Exercise brief: Exactly the lines from the line that has "Where should I click to: Select the Min" through the final line below are to be retyped, and the pictures are not.

Data records:
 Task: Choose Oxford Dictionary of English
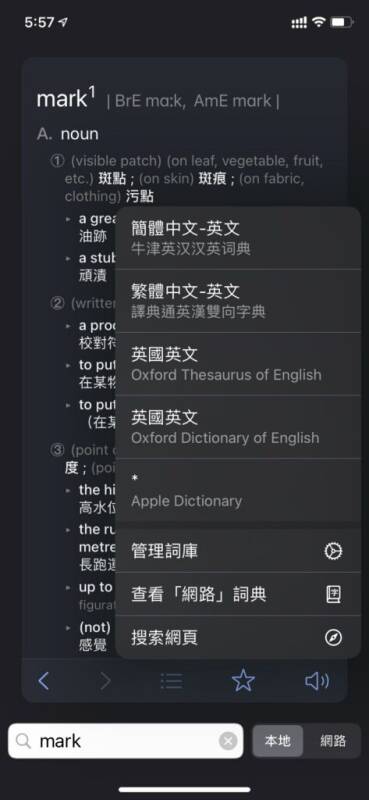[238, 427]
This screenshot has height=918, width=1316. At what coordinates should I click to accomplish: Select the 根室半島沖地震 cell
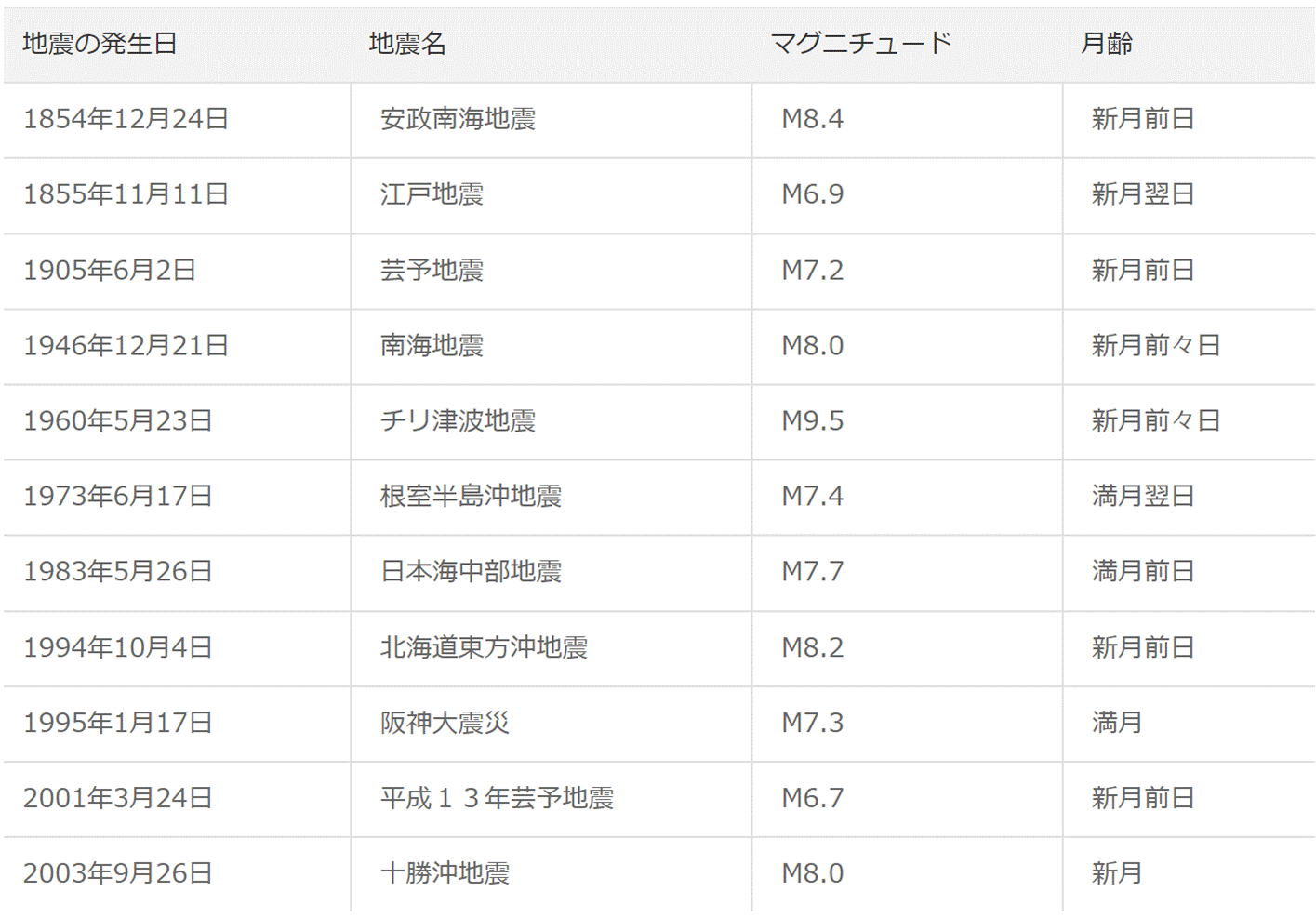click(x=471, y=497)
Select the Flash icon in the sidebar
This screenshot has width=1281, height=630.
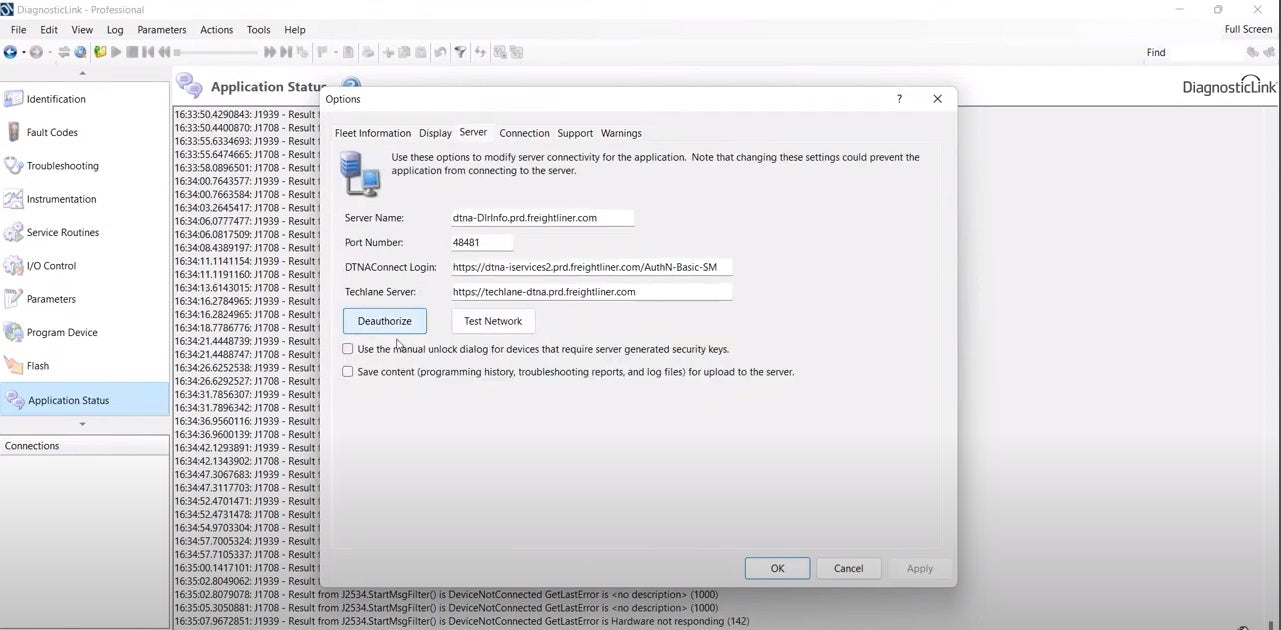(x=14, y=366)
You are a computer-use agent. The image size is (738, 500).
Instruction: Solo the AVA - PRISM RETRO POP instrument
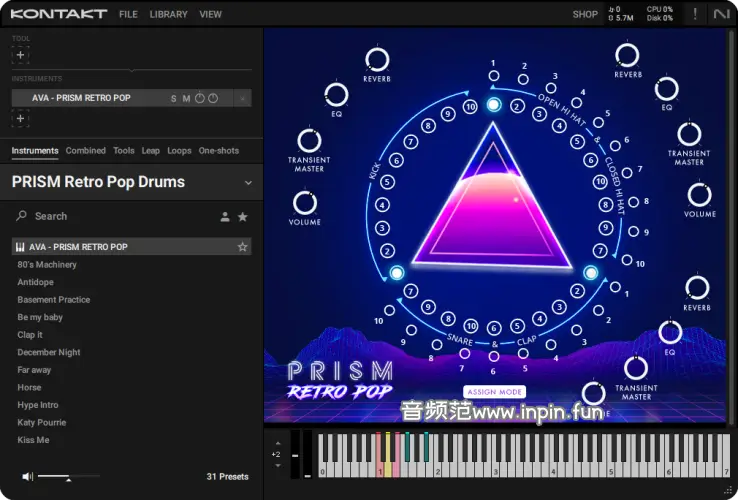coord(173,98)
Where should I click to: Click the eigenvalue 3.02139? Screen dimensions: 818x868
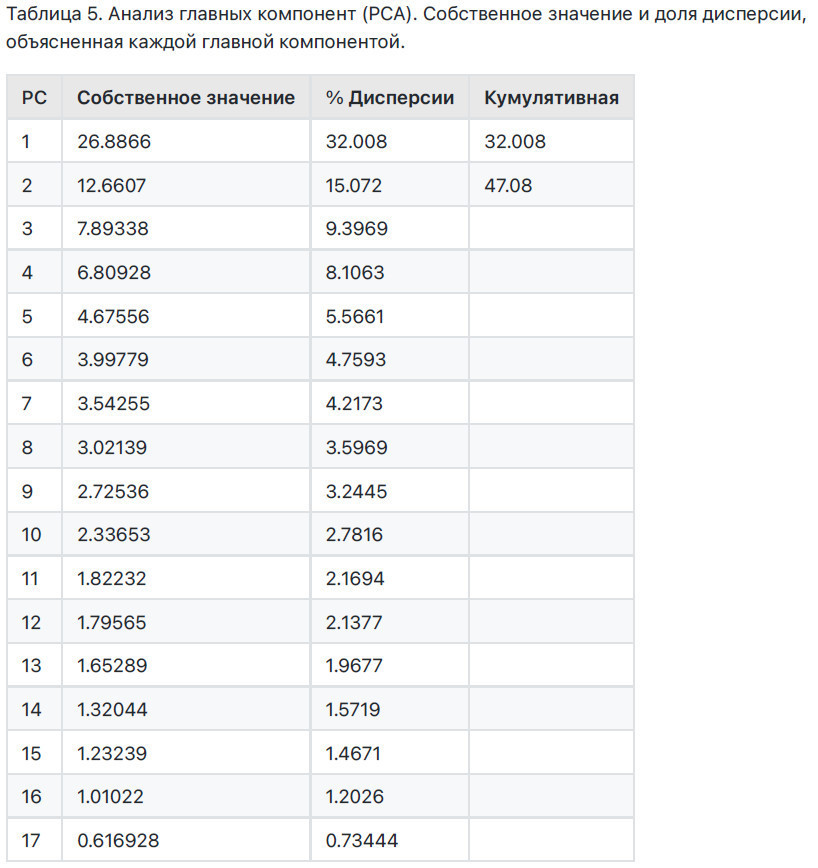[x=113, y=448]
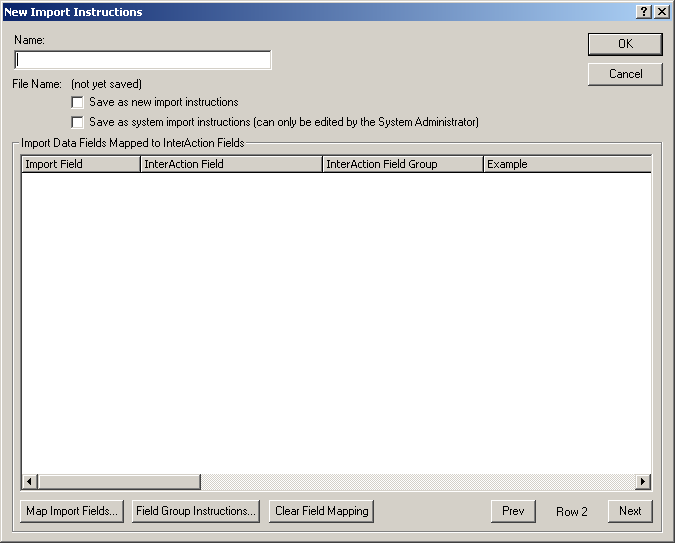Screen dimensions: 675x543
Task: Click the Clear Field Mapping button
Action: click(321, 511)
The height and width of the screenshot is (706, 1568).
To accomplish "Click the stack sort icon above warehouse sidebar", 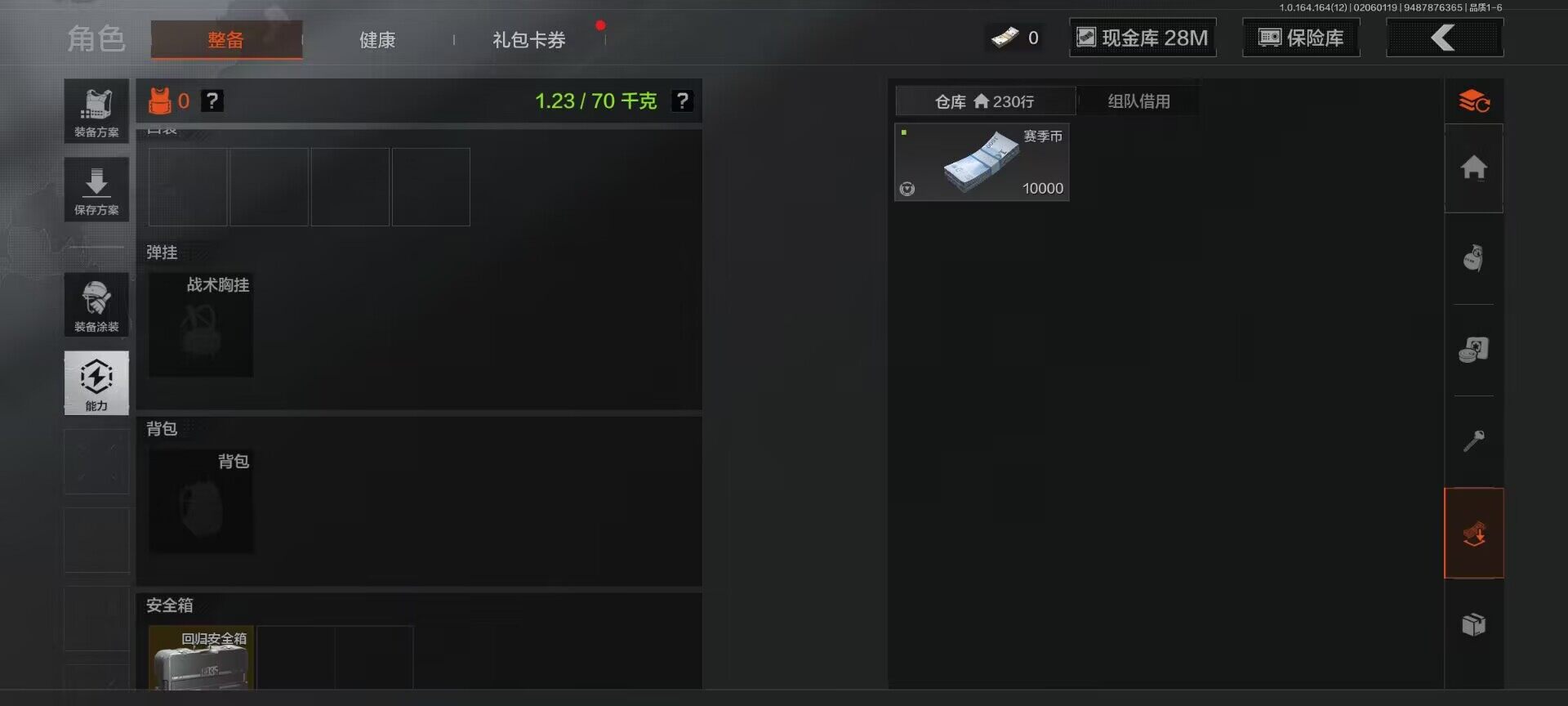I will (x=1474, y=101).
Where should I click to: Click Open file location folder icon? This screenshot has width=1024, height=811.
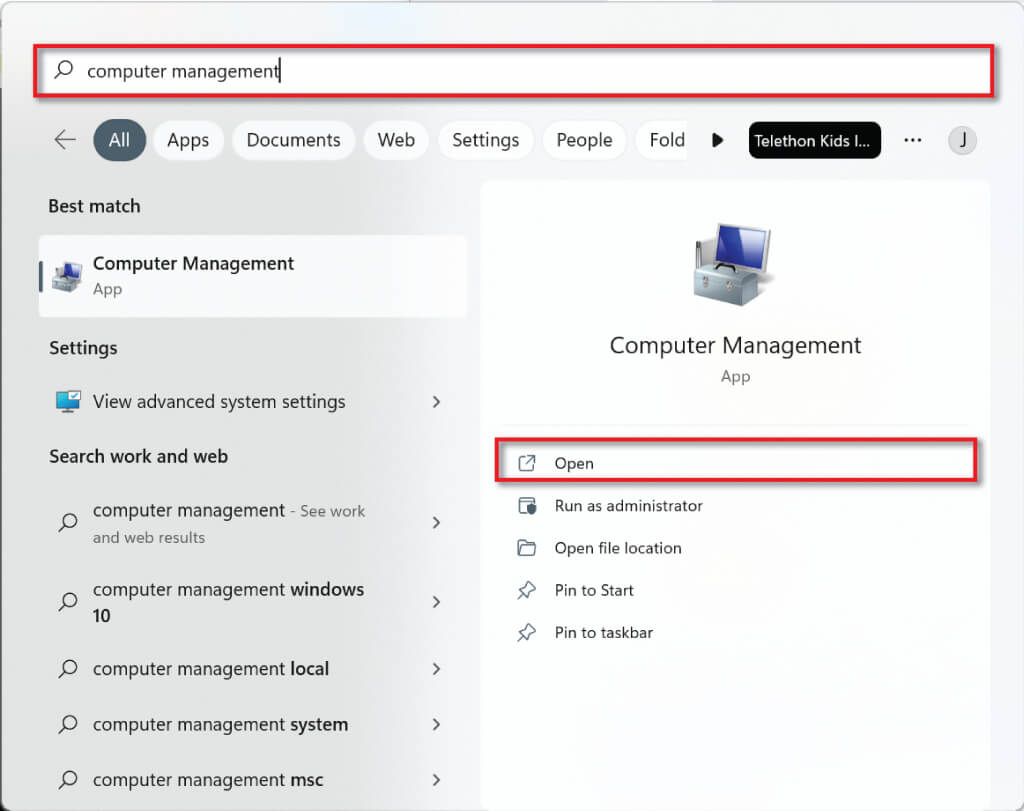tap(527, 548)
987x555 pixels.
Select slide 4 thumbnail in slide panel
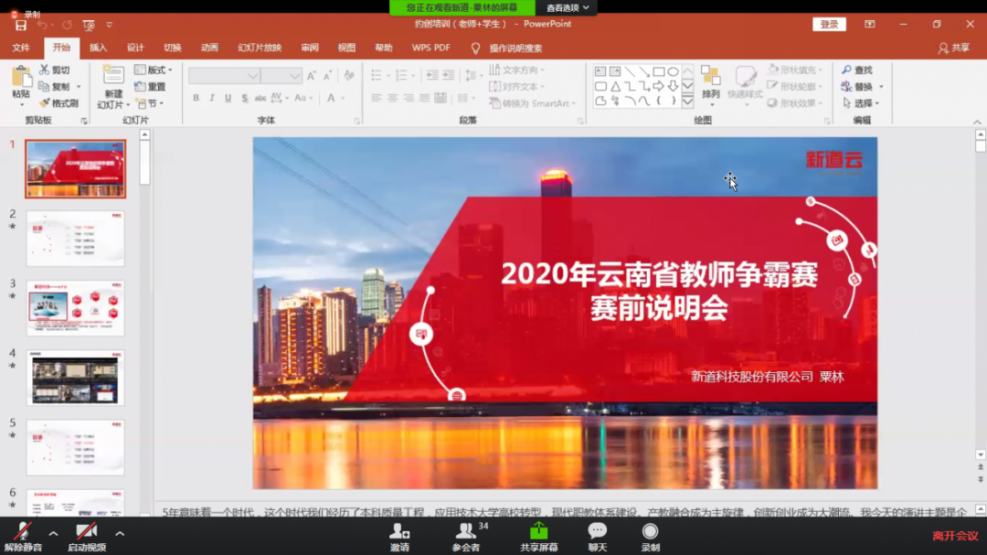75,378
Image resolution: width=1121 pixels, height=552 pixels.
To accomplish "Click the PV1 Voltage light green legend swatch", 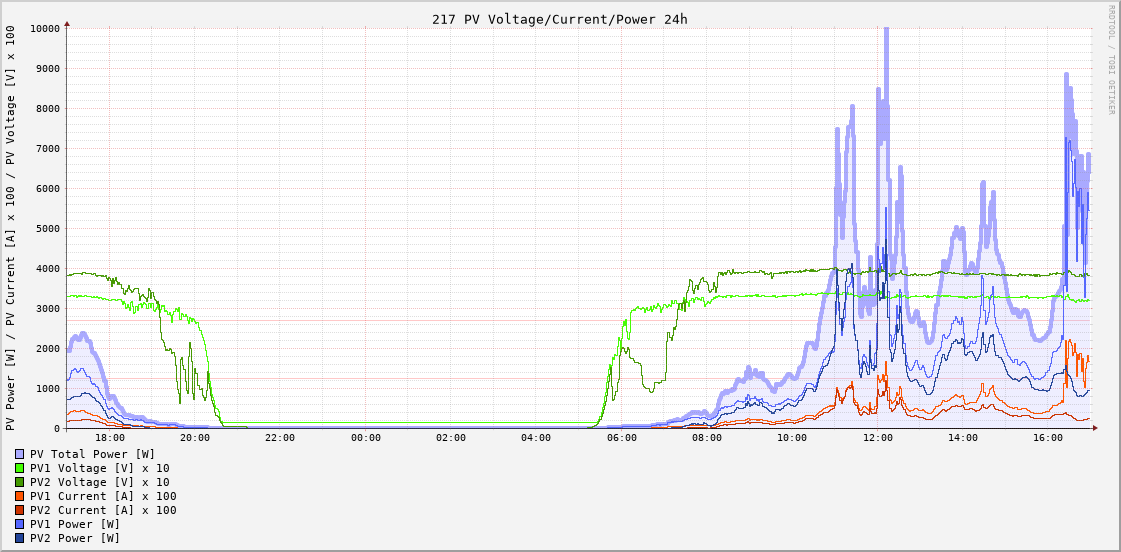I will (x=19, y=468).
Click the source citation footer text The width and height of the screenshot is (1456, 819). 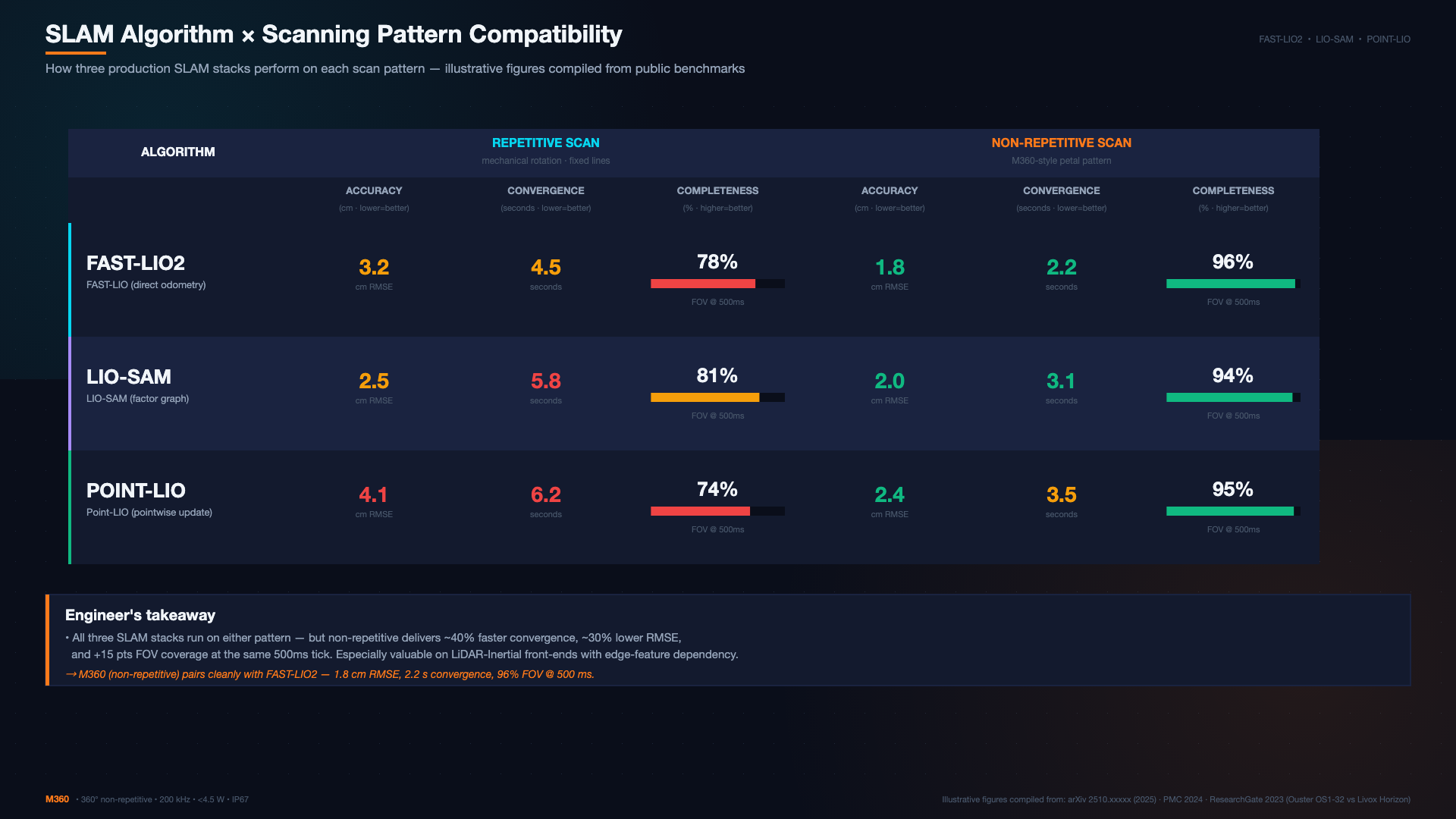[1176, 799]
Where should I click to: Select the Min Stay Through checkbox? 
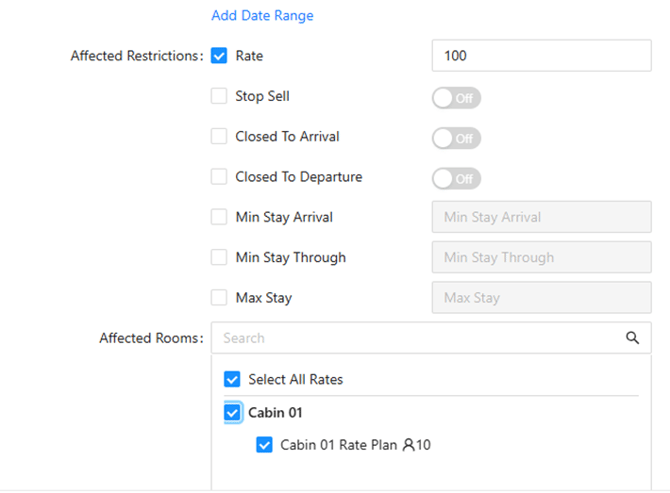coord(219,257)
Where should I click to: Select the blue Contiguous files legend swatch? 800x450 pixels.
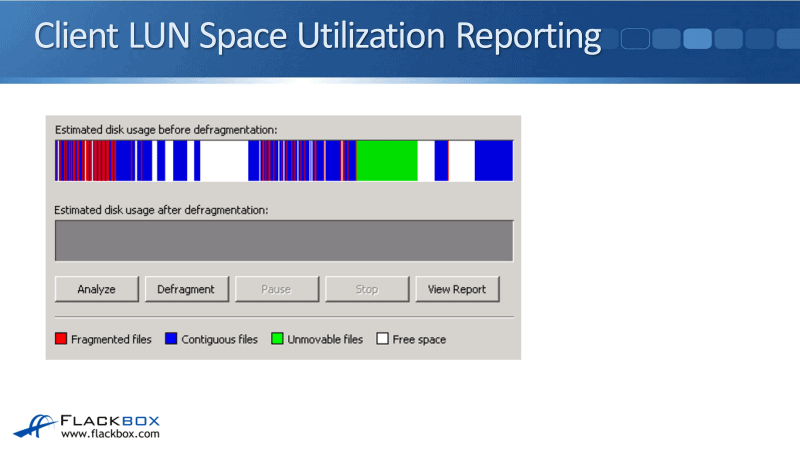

Answer for the task:
Where should I click to: Select the Min Stay Through checkbox? 
coord(219,257)
Where should I click to: Select the blue Contiguous files legend swatch? 800x450 pixels.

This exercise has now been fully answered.